Заведующий напитками стюард кончил разливать шампанское и, повинуясь знаку капитана, заменил опустевшую бутылку новой. Снова пришла моя очередь произносить тосты – я рассыпался в комплиментах трем проигравшим, после чего все выпили за капитана Хансена и за добрую посудину «Конунг Кнут».
Капитан поднял бокал за Соединенные Штаты, и все присутствующие встали и выпили вместе с ним; тогда я счел необходимым предложить тост за датскую королеву, что вызвало новые тосты в мою честь, и капитан потребовал, чтобы я произнес речь.
– Расскажите, как вы чувствовали себя в печи огненной.
Я попытался отговориться, но кругом оглушительно гремели крики всех присутствующих: «Речь! Речь!»
Я с трудом поднялся, стараясь припомнить, о чем говорил на последнем ужине, организованном с целью сбора средств для поддержания заморских миссий. Речь ускользала от меня. Наконец я сказал:
– А!!! Вздор! Тут и говорить не о чем. Только приклоните ухо ваше к земле, налягте плечом на штурвал, поднимите глаза к звездам, и вы с легкостью сделаете то же самое. Спасибо вам, спасибо всем, а в следующий раз мы все до единого соберемся у меня дома.
Кругом кричали, снова орали «Skaal!» – уж и не помню сейчас, по какому поводу, – и тут леди, сидевшая слева от капитана, подошла ко мне и расцеловала, после чего все прочие леди, сидевшие за капитанским столом, сгрудились вокруг меня и принялись обцеловывать. Это, видимо, воодушевило остальных дам в салоне, так как из них сформировалась целая процессия, направившаяся ко мне за поцелуями, но по пути целовавшая капитана; а может быть, порядок был обратный.
Во время этого парада кто-то унес мою тарелку с бифштексом, относительно которого я строил некоторые планы. Правда, я не слишком горевал о потере, так как бесконечная оргия лобзаний ошеломила меня и погрузила в изумление, ничуть не меньшее, чем история с туземками, которые прошли по углям.
Потрясение я испытал сразу же, как только вошел в обеденный салон. Давайте скажем так: мои спутницы-пассажирки были вполне достойны того, чтобы появиться на иллюстрациях в «Нейшнл географик».

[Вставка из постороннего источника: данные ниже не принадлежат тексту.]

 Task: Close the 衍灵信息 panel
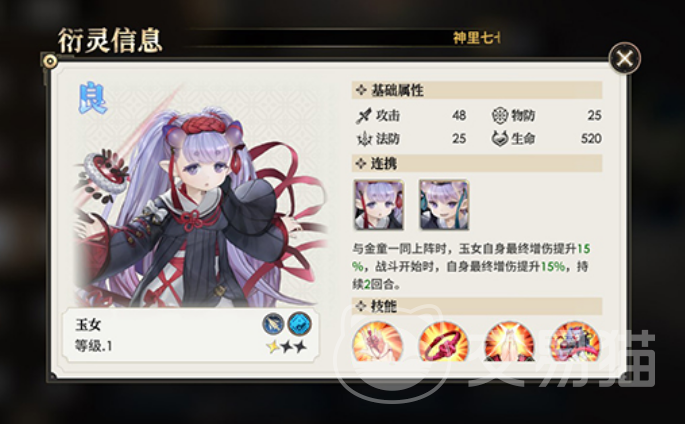coord(625,58)
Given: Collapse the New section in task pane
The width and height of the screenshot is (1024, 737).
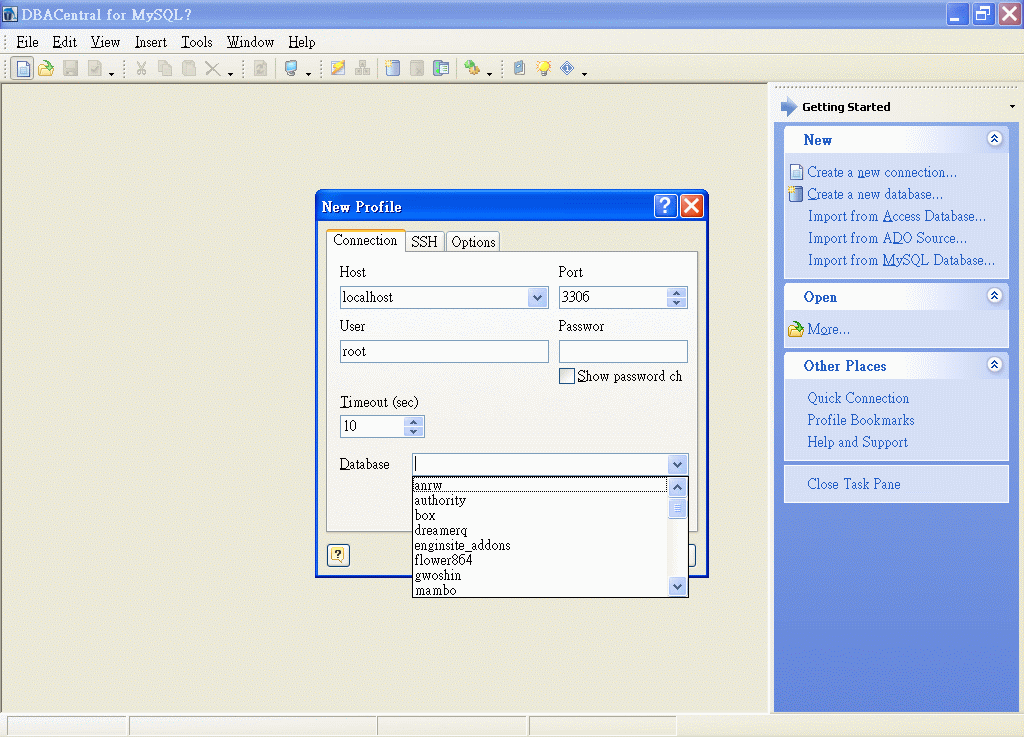Looking at the screenshot, I should [x=994, y=140].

Да! Вот именно! Ну, может, не совсем так, но то, во что они были одеты, делало их куда более голыми, чем те дружелюбные туземки. Я не стану описывать их «вечерние туалеты», ибо не уверен, что смогу это сделать. Более того, я твердо убежден, что делать этого не следует. Ни у одной из них не было прикрыто более двадцати процентов того, что дамы прикрывают на торжественных приемах в том мире, где я родился. Я имею в виду – выше талии. Их юбки, длинные и часто волочащиеся по полу, скроены или разрезаны самым соблазнительным манером.
У некоторых дам верхняя часть платья вроде бы и прикрывала все, но материал был прозрачен как стекло. Ну почти как стекло.

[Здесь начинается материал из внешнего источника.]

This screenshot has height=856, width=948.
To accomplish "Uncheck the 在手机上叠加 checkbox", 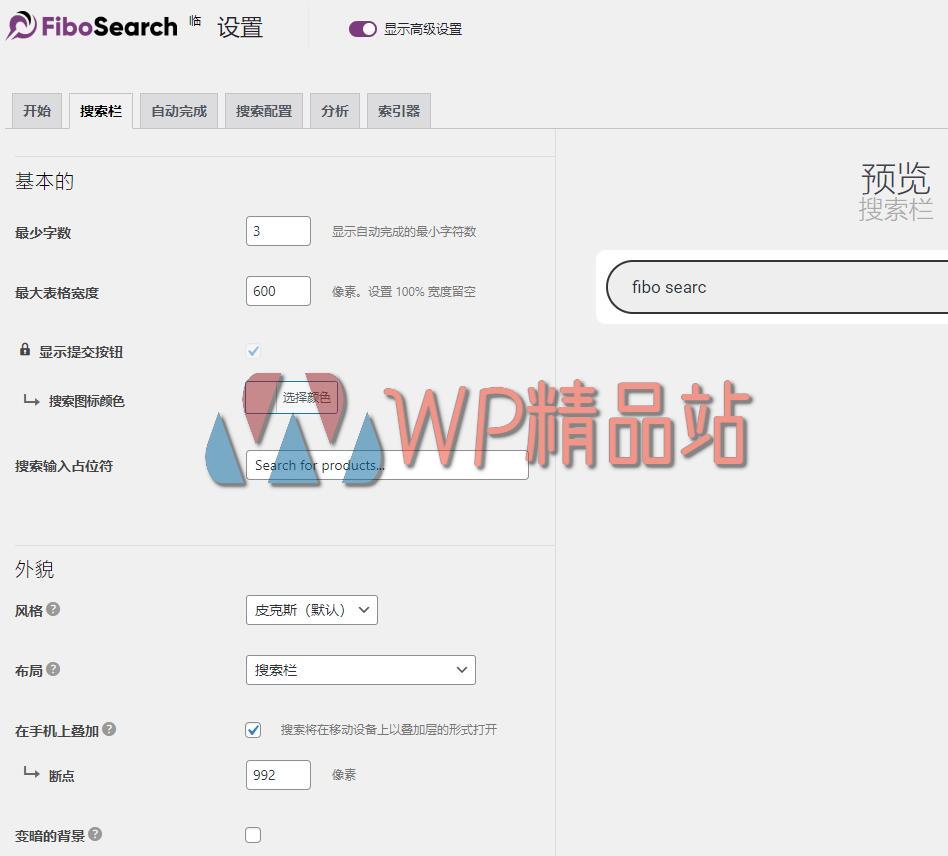I will pos(253,730).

А самые юные дамы, можно сказать почти девочки, уж точно имели все основания занять место на страницах «Нейшнл географик» – больше, чем мои деревенские подружки. Однако почему-то казалось, что девицы куда менее бесстыдны, чем их почтенные родительницы.
Этот расклад я заметил сразу же, как только вошел в столовую. Я старался не пялиться на них, а к тому же капитан и все прочие с самого начала так плотно заняли мое внимание, что у меня не осталось никакой возможности хоть краем глаза полюбоваться этой трудновообразимой обнаженностью. Но послушайте, если дама подходит к вам, обвивает вас руками и настаивает на том, чтобы расцеловать вас, то очень трудно не заметить, что на ней надето много меньше, чем нужно для предотвращения заболевания пневмонией. Или другими легочными заболеваниями.

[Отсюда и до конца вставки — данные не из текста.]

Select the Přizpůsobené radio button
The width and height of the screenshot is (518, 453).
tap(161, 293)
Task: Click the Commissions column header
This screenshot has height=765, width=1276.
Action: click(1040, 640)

И все же я держал себя в узде, несмотря на растущее отупение и туман в глазах.
Однако даже откровенность костюмов не поразила меня так, как откровенность выражений – таких слов я не слыхивал в общественных местах и очень редко слышал даже там, где собирались одни мужчины. Я сказал «мужчины», поскольку джентльмены не выражаются таким образом даже в отсутствие леди… Во всяком случае, в том мире, который мне знаком.